Conference: ICCV 2025 arXiv: 2408.06569 Code: Available (project page) Area: Causal Inference / Fairness Keywords: Social bias, multimodal large language models, anti-stereotyping, fairness, data debiasing

TL;DR¶

This paper constructs CMSC, a large-scale counterfactual dataset spanning 18 social concepts, and proposes the Anti-Stereotype Debiasing (ASD) strategy—comprising bias-aware data resampling and a Social Fairness Loss—that effectively reduces social bias across four MLLM architectures with negligible degradation of general multimodal capability.

Background & Motivation¶

Background: MLLMs (e.g., LLaVA, Qwen-VL, Bunny) have achieved remarkable progress in general vision-language understanding and are widely deployed across downstream tasks. However, these models inherit deep-seated social biases from their training data—for instance, strongly associating "nurse" with "female" or "scientist" with "white male."

__DATA SHOWN__:

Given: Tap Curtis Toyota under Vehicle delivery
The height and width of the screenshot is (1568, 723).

==

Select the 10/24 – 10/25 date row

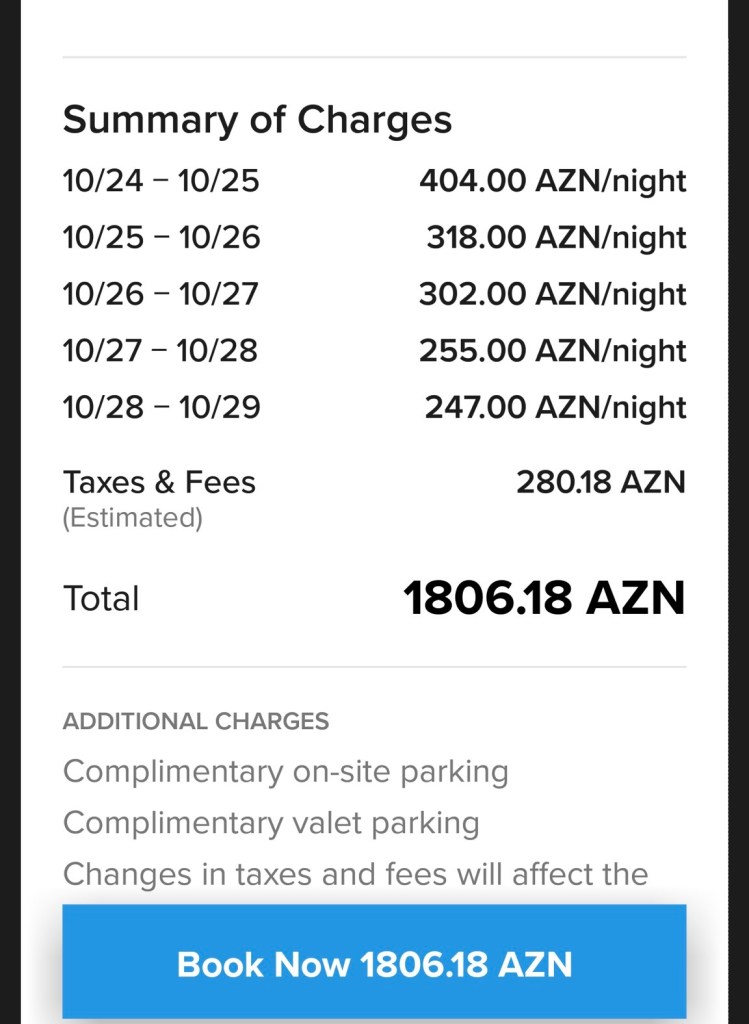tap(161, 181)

__EXERCISES__:
[A] Summarize the summary of the anti-stereotype debiasing paper in two sentences.
[B] Extend the summary of the anti-stereotype debiasing paper, picking up after its last sentence.

__OUTPUTS IN ORDER__:
[A] The paper builds CMSC, a large-scale counterfactual dataset covering 18 social concepts, and proposes Anti-Stereotype Debiasing, which combines bias-aware data resampling with a Social Fairness Loss to reduce social bias across four MLLM architectures with negligible loss of general multimodal capability. The work is motivated by the fact that MLLMs such as LLaVA, Qwen-VL and Bunny perform well and are widely deployed but inherit deep-seated social biases from their training data, such as strongly associating "nurse" with "female."

[B]
Limitations of Prior Work: (1) Existing debiasing datasets are either small in scale (VisoGender contains only 690 images) or cover only a single social concept—SocialCounterfactuals provides 171K images but is restricted to the occupation concept—making comprehensive bias reduction infeasible. (2) Methodologically, naive fine-tuning (naive FT) on a balanced dataset has limited effectiveness because it treats all samples equally and cannot selectively correct the model's tendency to underrepresent certain demographic groups.

Key Challenge: Neutralizing biased data with a "neutral solution" (balanced dataset + uniform training weights) is insufficient; what is required is an "alkaline solution" (anti-stereotype data + differentiated training weights) to counteract the "acidic" social bias.

Goal: (1) Construct a large-scale debiasing dataset covering multiple social concepts; (2) design a training strategy that leverages the opposite of bias to correct bias.

Key Insight: Social bias can be quantified via a Skew metric that measures the deviation of each (social attribute, social concept) pair. If a combination (e.g., Female–Nurse) has \(\text{Skew} > 0\) (over-predicted), its training weight should be reduced; conversely, if \(\text{Skew} < 0\) (under-predicted, e.g., Male–Nurse), its weight should be increased.

Core Idea: Construct the CMSC dataset covering 18 social concepts × 3 social attribute types, paired with the ASD strategy—increasing the sampling frequency of under-represented samples at the data level, and rescaling each sample's loss contribution by a factor of \(e^{-\text{Skew}}\) at the objective level.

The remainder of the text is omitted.